Using the API developed for these repo would require time and we usually don't have it. Fortunately, the gene web page from NCBI Entrez gene compile interactions from BioGRID and HPRD which seems like a reasonable and robust compromise. And on the other we can use the XML package to parse the web page.

First, we need a gene list, here I refer you to an earlier post where we extract a list 274 significantly differentially regulated genes.
Using the following little function you can scrap the interaction table from the NCBI web page.
[update: corrected bug where some genes returned an error]
get.ppiNCBI <- function(g.n) {
require(XML)
ppi <- data.frame()
for(i in 1:length(g.n)){
o <- htmlParse(paste("http://www.ncbi.nlm.nih.gov/gene/", g.n[i], sep=''))
# check if interaction table exists
exist <- length(getNodeSet(o, "//table//th[@id='inter-prod']"))>0
if(exist){
p <- getNodeSet(o, "//table")
## need to know which table is the good one
for(j in 1:length(p)){
int <- readHTMLTable(p[[j]])
if(colnames(int)[2]=="Interactant"){break}
}
ppi <- rbind(ppi, data.frame(egID=g.n[i], intSymbol=int$`Other Gene`))
}
# play nice! and avoid being kicked out from NCBI servers
Sys.sleep(1)
}
if(dim(ppi)[1]>0){
ppi <- unique(ppi)
print(paste(dim(ppi)[1], "interactions found"))
return(ppi)
} else{
print("No interaction found")
}
}
view raw get.ppiNCBI.r hosted with ❤ by GitHub
Here is a quick example with the first 20 genes from my list.
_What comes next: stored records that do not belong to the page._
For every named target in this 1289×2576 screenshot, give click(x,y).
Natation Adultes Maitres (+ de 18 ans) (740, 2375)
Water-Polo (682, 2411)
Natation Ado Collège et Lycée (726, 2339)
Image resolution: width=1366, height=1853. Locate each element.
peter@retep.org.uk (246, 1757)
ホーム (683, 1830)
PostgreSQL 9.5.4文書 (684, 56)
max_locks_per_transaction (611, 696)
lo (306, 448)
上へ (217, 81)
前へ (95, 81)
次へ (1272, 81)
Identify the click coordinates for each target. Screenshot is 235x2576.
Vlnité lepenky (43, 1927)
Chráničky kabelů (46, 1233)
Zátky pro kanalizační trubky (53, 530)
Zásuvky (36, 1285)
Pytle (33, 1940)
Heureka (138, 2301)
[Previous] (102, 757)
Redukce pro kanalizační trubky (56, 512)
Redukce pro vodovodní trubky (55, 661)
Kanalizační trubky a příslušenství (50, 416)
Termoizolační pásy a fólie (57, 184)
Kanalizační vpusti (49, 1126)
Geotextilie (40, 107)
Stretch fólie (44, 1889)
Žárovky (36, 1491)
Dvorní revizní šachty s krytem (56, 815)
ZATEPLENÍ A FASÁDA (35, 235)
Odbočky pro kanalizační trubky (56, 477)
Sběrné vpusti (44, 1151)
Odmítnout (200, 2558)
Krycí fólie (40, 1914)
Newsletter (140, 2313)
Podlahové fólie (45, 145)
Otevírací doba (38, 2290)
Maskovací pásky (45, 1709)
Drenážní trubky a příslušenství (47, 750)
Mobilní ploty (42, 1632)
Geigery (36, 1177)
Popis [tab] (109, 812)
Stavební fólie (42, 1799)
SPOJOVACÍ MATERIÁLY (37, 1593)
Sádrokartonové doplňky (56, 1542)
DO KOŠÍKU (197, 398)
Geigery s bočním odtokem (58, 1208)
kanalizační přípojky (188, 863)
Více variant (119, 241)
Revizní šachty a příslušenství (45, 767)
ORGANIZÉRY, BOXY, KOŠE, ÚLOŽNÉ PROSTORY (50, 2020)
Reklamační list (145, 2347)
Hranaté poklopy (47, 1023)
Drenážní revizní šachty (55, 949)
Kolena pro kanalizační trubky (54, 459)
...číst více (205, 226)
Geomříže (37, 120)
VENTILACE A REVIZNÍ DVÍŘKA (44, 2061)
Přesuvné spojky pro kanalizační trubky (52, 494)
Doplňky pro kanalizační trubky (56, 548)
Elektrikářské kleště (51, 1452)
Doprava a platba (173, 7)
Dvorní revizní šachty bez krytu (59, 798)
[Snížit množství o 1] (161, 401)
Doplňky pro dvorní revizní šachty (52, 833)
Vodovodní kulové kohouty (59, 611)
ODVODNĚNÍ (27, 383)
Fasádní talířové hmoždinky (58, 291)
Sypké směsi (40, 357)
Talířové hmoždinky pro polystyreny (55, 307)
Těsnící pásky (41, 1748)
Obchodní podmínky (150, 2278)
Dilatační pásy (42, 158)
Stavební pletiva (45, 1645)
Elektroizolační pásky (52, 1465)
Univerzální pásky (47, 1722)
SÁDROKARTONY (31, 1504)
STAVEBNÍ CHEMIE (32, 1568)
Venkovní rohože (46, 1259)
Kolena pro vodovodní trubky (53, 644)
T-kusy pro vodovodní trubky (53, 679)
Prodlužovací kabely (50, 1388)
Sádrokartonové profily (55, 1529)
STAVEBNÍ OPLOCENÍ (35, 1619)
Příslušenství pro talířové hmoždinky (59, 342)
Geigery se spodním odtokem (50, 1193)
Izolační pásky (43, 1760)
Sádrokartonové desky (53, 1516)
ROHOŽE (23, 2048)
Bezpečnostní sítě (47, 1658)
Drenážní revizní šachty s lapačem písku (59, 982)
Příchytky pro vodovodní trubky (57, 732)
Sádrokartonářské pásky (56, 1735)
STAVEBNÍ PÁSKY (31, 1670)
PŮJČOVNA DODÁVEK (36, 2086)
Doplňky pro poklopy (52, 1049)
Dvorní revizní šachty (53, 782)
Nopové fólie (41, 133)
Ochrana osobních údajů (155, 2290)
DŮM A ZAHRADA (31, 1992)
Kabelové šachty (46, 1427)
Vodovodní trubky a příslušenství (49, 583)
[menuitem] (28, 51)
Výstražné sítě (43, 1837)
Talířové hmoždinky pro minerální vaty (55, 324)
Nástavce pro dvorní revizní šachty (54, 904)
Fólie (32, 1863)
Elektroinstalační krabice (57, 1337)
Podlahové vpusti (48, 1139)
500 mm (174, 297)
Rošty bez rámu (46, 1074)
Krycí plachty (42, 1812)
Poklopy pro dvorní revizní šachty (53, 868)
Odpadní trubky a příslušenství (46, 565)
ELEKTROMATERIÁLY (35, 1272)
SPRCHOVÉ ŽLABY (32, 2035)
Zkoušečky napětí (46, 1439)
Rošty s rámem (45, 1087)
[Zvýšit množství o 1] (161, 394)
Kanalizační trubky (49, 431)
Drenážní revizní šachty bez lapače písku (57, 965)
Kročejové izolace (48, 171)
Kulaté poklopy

You obtain your edge list in the form of a data.frame.
ppi <- get.ppiNCBI(head(glist, 20))
[1] "7 interactions found"
## Annotate the gene list with Mus musculus metadata
library(org.Mm.eg.db)
ppi$egSymbol <- mget(ppi$egID, envir=org.Mm.egSYMBOL, ifnotfound=NA)
ppi$intID <- mget(ppi$intSymbol, envir=org.Mm.egSYMBOL2EG, ifnotfound=NA)
ppi <- ppi[,c(3,2,1,4)]
ppi
egSymbol intSymbol egID intID
1 Ifi202b Pou5f1 26388 18999
2 Hes5 Jak2 15208 16452
3 Eya1 Polr2a 14048 20020
4 Eya1 Rbck1 14048 24105
5 Eya1 Sharpin 14048 106025
6 Cdk6 TGFBR1 12571 NA
7 Bcl11a Sirt1 14025 93759
view raw ppi.r hosted with ❤ by GitHub
The NCBI2R package provides a similar function but there is a bug in GetInteractions().

You can write this dataframe to a text file and import it in Cytoscape directly but you can also display and work your network directly in R using the igraph package.
library("igraph")
gg <- graph.data.frame(ppi)
plot(gg,
layout = layout.fruchterman.reingold,
vertex.label = V(gg)$name,
vertex.label.color= "black",
edge.arrow.size=0,
edge.curved=FALSE
)
## interactive display using tk
tkplot(gg,
layout = layout.fruchterman.reingold,
vertex.label = V(gg)$name,
vertex.label.color= "black",
edge.arrow.size=0,
edge.curved=FALSE
)
view raw ppiNetwork.r hosted with ❤ by GitHub


The network is simple and not fully connected but consider we obtained interaction for 5 genes out of 20 here only.